--- Provided data ---

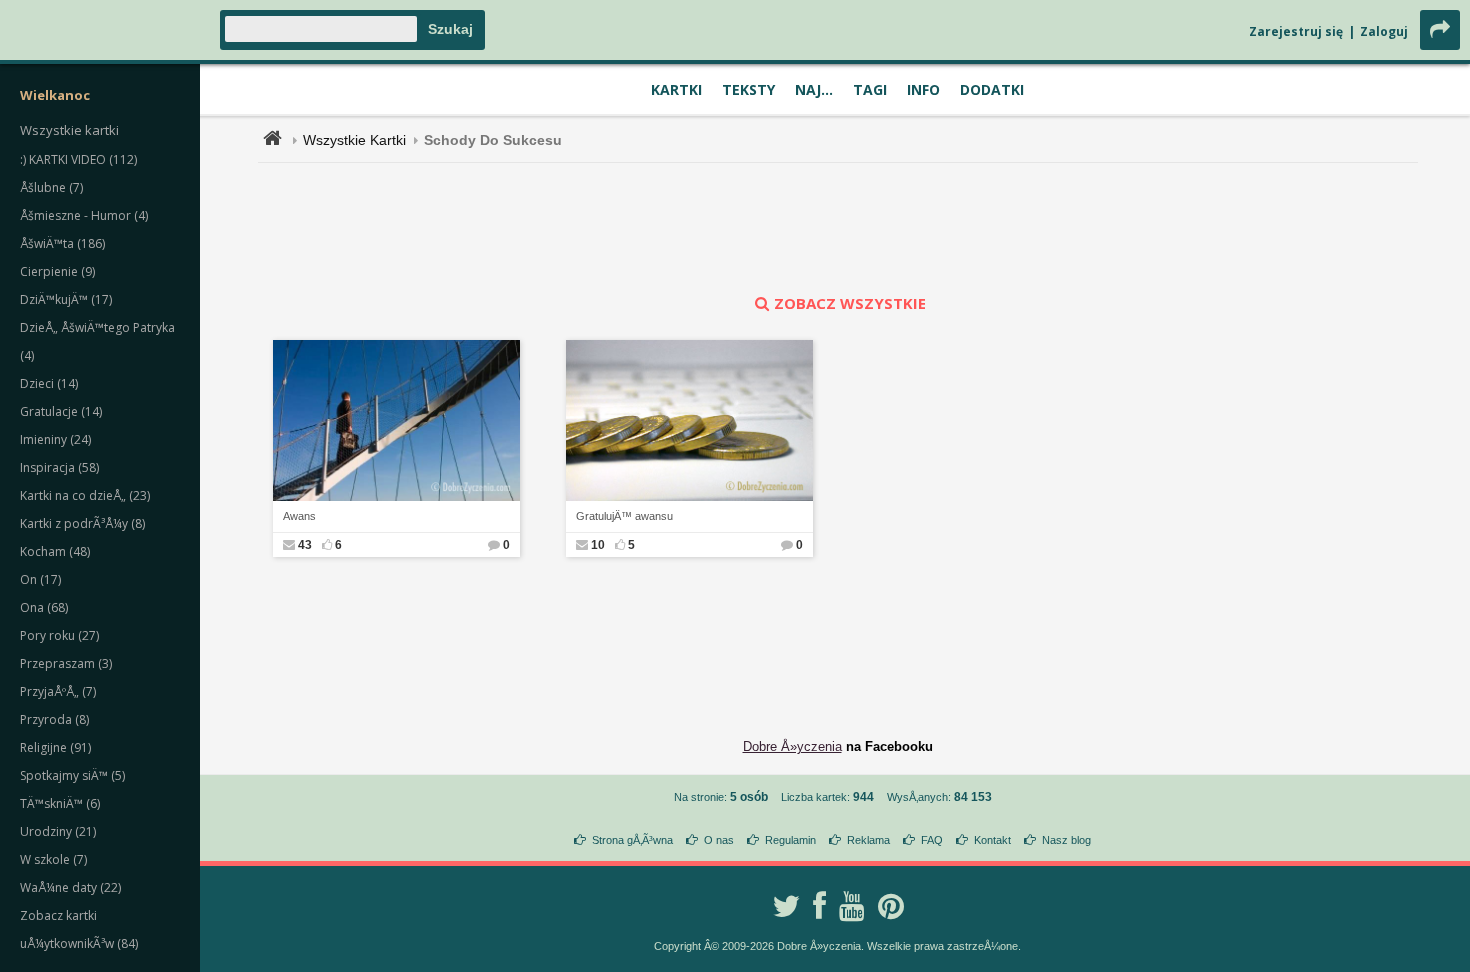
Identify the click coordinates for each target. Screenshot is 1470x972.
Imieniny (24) (55, 439)
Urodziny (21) (58, 831)
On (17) (40, 579)
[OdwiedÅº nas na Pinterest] (891, 906)
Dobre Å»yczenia (792, 746)
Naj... (814, 89)
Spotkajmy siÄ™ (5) (72, 775)
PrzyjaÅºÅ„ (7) (58, 691)
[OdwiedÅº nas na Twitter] (786, 906)
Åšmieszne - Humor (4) (84, 215)
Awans (299, 516)
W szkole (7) (53, 859)
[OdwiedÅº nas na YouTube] (852, 906)
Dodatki (992, 89)
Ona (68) (44, 607)
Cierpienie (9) (57, 271)
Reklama (868, 840)
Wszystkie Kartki (354, 140)
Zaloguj (1384, 31)
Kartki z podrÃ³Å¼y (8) (82, 523)
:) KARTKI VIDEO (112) (78, 159)
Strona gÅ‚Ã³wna (632, 840)
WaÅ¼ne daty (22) (70, 887)
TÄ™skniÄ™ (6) (60, 803)
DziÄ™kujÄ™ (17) (66, 299)
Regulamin (790, 840)
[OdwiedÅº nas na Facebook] (819, 906)
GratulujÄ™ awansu (624, 516)
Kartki (676, 89)
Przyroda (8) (54, 719)
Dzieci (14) (49, 383)
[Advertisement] (838, 228)
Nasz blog (1066, 840)
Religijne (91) (55, 747)
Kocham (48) (55, 551)
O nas (719, 840)
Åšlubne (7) (51, 187)
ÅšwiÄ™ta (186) (62, 243)
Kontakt (992, 840)
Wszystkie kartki (69, 130)
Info (923, 89)
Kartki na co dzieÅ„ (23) (85, 495)
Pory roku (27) (59, 635)
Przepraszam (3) (66, 663)
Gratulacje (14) (61, 411)
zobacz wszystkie (850, 303)
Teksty (748, 89)
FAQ (932, 840)
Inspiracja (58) (59, 467)
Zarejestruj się (1296, 31)
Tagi (870, 89)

---

__Directions for this task__
Could you reproduce the lines above, from the one that holds "Kontakt (992, 840)" through the last, exactly as they stand?

__Response area__
Kontakt (992, 840)
Wszystkie kartki (69, 130)
Info (923, 89)
Kartki na co dzieÅ„ (23) (85, 495)
Pory roku (27) (59, 635)
Przepraszam (3) (66, 663)
Gratulacje (14) (61, 411)
zobacz wszystkie (850, 303)
Teksty (748, 89)
FAQ (932, 840)
Inspiracja (58) (59, 467)
Zarejestruj się (1296, 31)
Tagi (870, 89)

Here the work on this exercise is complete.